At the outset, in 16th-century Venice, the term ghetto had nothing to do with Jews. The Italian verb gettare designates metal casting, and the Venetian Getto was simply the ancient neighborhood, which still exists today, where ammunition was cast.
Jews had been living in the Serenissima since time immemorial, but primarily on the island of the Guidecca (whence its name). Venetian merchants had always got on wonderfully well with their Jewish colleagues, experienced money-lenders, and it was normal that the latter should be offered the possibility of relocating their offices in the central Getto quarter. Only much later were Jewish quarters, throughout the world, referred to—often disparagingly—as ghettos. Then came the time of pogroms, and the terrible Hitlerian epoch of the ignominious Warsaw Ghetto...
Today, half a century later, there are no more Jewish ghettos on Yahveh's planet. But a Palestinian ghetto might well be about to spring into existence, spontaneously, in the Gaza Strip.

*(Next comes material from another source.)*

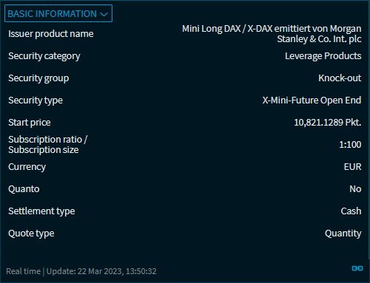Open the Basic Information dropdown
The width and height of the screenshot is (370, 283).
click(x=58, y=13)
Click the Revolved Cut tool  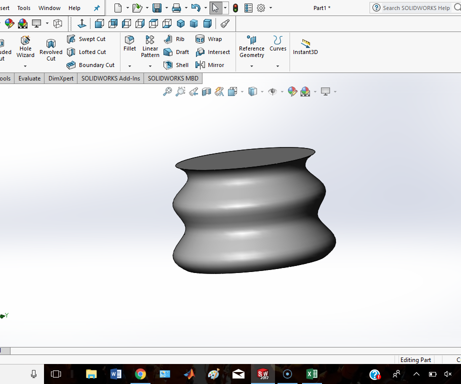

Now that all entries into, and exits from, the Gaza Strip are theoretically controlled by Israel, one wonders how anything whatsoever might transit into or out of this hostile enclave, apart from the basic life-sustaining commodities allowed by the Hebrew state. Sure, we know that there's a labyrinth of tunnels between the Egyptian Sinai and the southern frontier of the Strip. But there are limits to what might be transited by this itinerary, apart from arms.

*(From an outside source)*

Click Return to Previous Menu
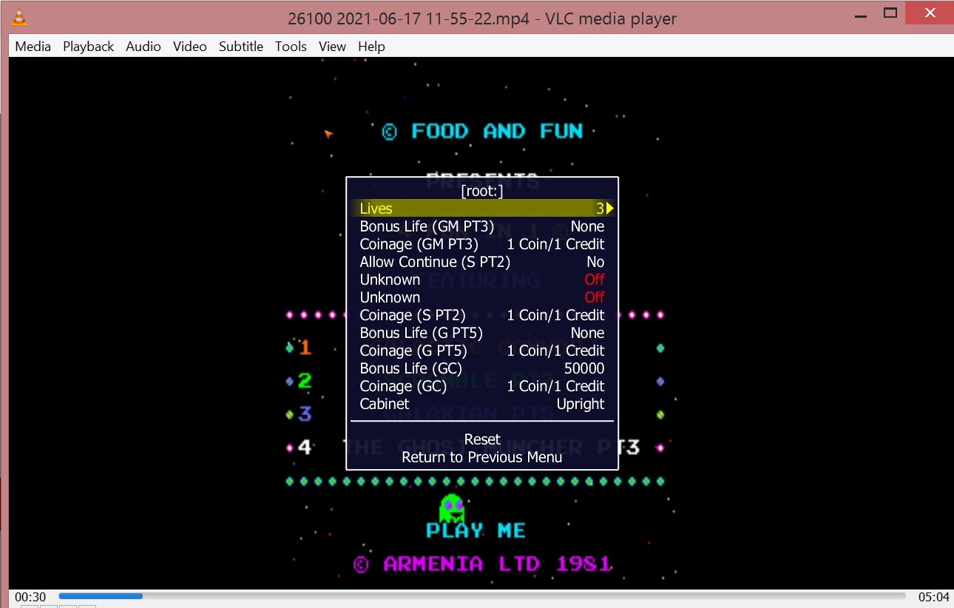This screenshot has width=954, height=608. (x=482, y=457)
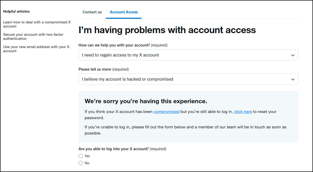Switch to the Contact us tab
This screenshot has width=313, height=172.
(92, 12)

In medieval times, the old-fashioned word siege designated the cutting-off of supplies between belligerents and the outside world. It's not unlikely that the filtering process brought about by the flight of Fatah people—leaving the hatred of Hamas all alone in Gaza—will give rise to such a siege, of an old-world kind, imposed by Israel. And the Gaza Ghetto might become, for ages, a symbol of senseless suffering.